歐盟評估非轉(zhuǎn)基因釀酒酵母菌株INV生產(chǎn)的β-呋喃果糖苷酶的安全性
(資料圖)
2023年2月21日,歐盟食品安全局就一種食品酶β-呋喃果糖苷酶(β-fructofuranosidase)的安全性評價發(fā)布意見。據(jù)了解,這種食品酶是由非非轉(zhuǎn)基因釀酒酵母菌株INV生產(chǎn)的,旨在用于四種食品制造過程:特種碳水化合物制造(轉(zhuǎn)化糖漿)、烘焙過程、蔗糖發(fā)酵飲料生產(chǎn)和糖果加工。

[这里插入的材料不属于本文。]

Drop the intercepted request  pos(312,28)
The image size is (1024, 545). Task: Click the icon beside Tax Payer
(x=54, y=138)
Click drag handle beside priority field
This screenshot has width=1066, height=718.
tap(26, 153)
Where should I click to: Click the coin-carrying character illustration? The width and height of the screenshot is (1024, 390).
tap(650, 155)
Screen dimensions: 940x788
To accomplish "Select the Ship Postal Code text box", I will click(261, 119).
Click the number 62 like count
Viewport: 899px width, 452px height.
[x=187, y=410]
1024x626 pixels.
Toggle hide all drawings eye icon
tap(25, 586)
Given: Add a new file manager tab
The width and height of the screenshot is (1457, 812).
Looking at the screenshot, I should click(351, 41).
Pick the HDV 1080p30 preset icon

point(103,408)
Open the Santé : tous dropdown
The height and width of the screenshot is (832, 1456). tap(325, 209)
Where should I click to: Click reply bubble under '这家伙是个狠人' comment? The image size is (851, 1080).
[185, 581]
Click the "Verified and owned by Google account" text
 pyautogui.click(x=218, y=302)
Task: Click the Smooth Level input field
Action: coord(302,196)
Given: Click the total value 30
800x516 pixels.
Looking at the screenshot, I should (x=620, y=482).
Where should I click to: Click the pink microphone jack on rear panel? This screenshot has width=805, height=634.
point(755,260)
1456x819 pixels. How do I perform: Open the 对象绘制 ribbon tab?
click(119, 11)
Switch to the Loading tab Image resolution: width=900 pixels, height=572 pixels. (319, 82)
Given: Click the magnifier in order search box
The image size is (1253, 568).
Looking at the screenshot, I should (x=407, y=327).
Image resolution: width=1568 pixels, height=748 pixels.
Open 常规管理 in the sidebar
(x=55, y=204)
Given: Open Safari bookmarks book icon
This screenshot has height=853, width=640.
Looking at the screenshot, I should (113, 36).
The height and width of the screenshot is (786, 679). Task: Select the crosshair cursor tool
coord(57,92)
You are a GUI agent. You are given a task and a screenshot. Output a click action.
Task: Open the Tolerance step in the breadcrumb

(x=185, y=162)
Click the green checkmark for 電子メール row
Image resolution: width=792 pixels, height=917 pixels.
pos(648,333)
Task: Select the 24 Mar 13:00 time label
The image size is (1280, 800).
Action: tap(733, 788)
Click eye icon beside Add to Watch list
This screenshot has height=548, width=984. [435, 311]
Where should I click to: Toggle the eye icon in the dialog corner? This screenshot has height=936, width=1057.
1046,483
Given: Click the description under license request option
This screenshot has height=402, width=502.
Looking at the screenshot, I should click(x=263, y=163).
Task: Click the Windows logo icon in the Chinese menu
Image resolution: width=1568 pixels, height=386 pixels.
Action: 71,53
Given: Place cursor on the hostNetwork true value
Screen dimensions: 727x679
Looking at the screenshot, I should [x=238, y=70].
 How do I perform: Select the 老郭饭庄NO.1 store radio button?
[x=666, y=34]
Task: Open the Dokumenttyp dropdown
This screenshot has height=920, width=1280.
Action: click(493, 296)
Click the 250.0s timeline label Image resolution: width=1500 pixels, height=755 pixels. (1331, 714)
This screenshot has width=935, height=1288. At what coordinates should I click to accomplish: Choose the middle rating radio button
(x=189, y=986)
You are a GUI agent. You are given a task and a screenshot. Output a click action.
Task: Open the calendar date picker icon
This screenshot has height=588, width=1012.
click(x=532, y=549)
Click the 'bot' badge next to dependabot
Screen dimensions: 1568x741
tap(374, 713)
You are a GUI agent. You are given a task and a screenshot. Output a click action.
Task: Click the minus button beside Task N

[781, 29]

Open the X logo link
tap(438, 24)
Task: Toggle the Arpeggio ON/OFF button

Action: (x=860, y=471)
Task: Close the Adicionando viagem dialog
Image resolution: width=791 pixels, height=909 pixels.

經(jīng)過評估,專家小組認(rèn)為,在預(yù)期的使用條件下,不能排除通過飲食接觸引起過敏反應(yīng)的風(fēng)險,尤其是對番茄過敏的個體,但這種情況發(fā)生的可能性很低。根據(jù)所提供的數(shù)據(jù),小組得出結(jié)論,該食品酶在預(yù)期的使用條件下不會引起安全問題。部分原文報道如下:
The food enzyme β-fructofuranosidase (β-d-fructofuranoside fructohydrolase; EC 3.2.1.26) is produced with the non-genetically modified Saccharomyces cerevisiae strain INV by DSM Food Specialties B.V. It is intended to be used in four food manufacturing processes: manufacture of specialty carbohydrates (invert sugar syrups), baking processes, production of sucrose-based fermented beverages and confectionary processes. The dietary exposure to the food enzyme–total organic solids (TOS) was estimated to be up to 2.51 mg TOS/kg body weight (bw) per day in European populations. Toxicological studies were not considered necessary, given the qualified presumption of safety status of the production strain and the nature of the manufacturing process. A search for the similarity of the amino acid sequence of the food enzyme to known allergens was made and one match with a tomato allergen was found. The Panel considered that, under the intended conditions of use, the risk of allergic reactions upon dietary exposure to this food enzyme, particularly in individuals sensitised to tomato, cannot be excluded. However, the likelihood of allergic reactions to the β-fructofuranosidase from S. cerevisiae strain INV is expected not to exceed the likelihood of allergic reactions to tomato. As the prevalence of allergic reactions to tomato is low, also the likelihood of such reaction to occur to the food enzyme is low. based on the data provided, the Panel concluded that this food enzyme does not give rise to safety concerns, under the intended conditions of use.